Greensboro, envoyé spécial.
C'est une banlieue noire comme on en trouve beaucoup dans le sud des Etats-Unis. Un coin de misère où les logements sociaux s'alignent à l'infini, petites maisons de briques rouges souvent inhabitées, aux fenêtre closes par des morceaux de bois. Au bout de Carver et d'Everitt Street, il n'y a pas de monument ou de pierre commémorative, juste un centre commercial, devenu le repaire des prostituées et des dealers de tout acabit. «Ici, il n'y a plus d'espoir depuis longtemps», lâche Raymond, grand gaillard qui vend «tout ce qui traîne», du crack à la cocaïne. «Bien sûr que je sais ce qui est arrivé il y a vingt ans.
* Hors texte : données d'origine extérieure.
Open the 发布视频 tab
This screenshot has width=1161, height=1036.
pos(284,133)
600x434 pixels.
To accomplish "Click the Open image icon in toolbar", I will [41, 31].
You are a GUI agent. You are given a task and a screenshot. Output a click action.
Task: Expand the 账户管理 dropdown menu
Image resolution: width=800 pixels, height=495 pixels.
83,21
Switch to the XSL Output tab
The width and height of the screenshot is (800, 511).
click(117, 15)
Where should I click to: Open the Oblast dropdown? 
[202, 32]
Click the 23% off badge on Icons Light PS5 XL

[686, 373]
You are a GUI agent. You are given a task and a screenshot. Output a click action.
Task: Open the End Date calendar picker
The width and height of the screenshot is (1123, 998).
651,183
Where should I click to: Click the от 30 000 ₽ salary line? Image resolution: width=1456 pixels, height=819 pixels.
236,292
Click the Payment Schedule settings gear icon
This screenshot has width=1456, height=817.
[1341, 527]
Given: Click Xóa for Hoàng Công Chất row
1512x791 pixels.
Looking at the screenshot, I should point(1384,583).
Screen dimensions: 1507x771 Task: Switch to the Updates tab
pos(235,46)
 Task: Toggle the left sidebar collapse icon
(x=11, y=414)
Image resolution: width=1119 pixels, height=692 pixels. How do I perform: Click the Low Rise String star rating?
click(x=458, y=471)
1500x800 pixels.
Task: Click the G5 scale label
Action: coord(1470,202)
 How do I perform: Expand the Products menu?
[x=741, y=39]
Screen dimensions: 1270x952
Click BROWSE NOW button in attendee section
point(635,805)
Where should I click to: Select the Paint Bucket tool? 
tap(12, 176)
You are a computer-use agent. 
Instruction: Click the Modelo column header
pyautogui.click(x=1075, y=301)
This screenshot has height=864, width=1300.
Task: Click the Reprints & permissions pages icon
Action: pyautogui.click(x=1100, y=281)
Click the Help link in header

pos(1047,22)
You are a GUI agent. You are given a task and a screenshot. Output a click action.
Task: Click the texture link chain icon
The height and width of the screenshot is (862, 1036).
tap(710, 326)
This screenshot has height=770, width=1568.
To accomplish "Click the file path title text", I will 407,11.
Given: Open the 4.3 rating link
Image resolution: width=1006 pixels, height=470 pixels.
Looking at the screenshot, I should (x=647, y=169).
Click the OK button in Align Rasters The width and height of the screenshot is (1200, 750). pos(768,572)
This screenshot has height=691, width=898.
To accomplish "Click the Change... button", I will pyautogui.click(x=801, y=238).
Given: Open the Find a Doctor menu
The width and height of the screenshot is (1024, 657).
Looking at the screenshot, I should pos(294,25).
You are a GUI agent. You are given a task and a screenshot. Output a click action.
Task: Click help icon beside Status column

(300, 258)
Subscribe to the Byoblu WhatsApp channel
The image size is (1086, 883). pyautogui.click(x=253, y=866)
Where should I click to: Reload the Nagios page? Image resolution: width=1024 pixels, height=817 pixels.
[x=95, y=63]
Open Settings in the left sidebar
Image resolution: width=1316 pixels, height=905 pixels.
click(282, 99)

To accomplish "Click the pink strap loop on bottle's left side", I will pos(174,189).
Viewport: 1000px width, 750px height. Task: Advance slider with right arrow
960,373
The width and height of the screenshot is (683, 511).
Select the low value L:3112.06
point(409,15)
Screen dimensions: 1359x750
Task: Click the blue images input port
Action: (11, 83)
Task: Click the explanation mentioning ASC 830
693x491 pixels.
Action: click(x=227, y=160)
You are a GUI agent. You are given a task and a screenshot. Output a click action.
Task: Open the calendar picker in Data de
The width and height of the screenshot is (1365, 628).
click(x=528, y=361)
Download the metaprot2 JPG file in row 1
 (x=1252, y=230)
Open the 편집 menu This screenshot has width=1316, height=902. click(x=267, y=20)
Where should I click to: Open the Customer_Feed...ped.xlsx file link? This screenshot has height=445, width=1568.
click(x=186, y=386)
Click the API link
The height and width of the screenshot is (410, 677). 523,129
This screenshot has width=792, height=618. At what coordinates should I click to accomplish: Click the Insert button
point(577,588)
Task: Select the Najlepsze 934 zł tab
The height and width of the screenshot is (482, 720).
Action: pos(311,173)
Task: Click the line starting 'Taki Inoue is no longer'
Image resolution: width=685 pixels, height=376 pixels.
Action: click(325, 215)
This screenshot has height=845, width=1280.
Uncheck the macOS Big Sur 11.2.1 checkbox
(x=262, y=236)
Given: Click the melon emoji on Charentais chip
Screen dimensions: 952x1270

J'étais en train de jouer au basket quand les coups de feu ont retenti. Ma mère m'a hurlé de rentrer à la maison. Après cela, on a longtemps pensé que les Blancs nous traiteraient un peu mieux. Mais, il n'en est rien. Aujourd'hui, c'est encore pire.»
Le 3 novembre 1979, ici, dans cet enchevêtrement de maisons baptisé Morningside Homes, la ville de Greensboro, en Caroline du Nord, a pris rendez-vous avec l'horreur. A 11 h 23, une colonne de voitures remplies de membres du Ku Klux Klan et de représentants de partis nazis a attaqué une manifestation antiraciste organisée par des activistes et syndicalistes du CWP, le Parti des travailleurs communistes. Enregistrées par quatre caméras de télévision, les images montrent des hommes sortant des fusils à pompe du coffre d'un véhicule et s'approchant des militants pour les abattre à bout portant.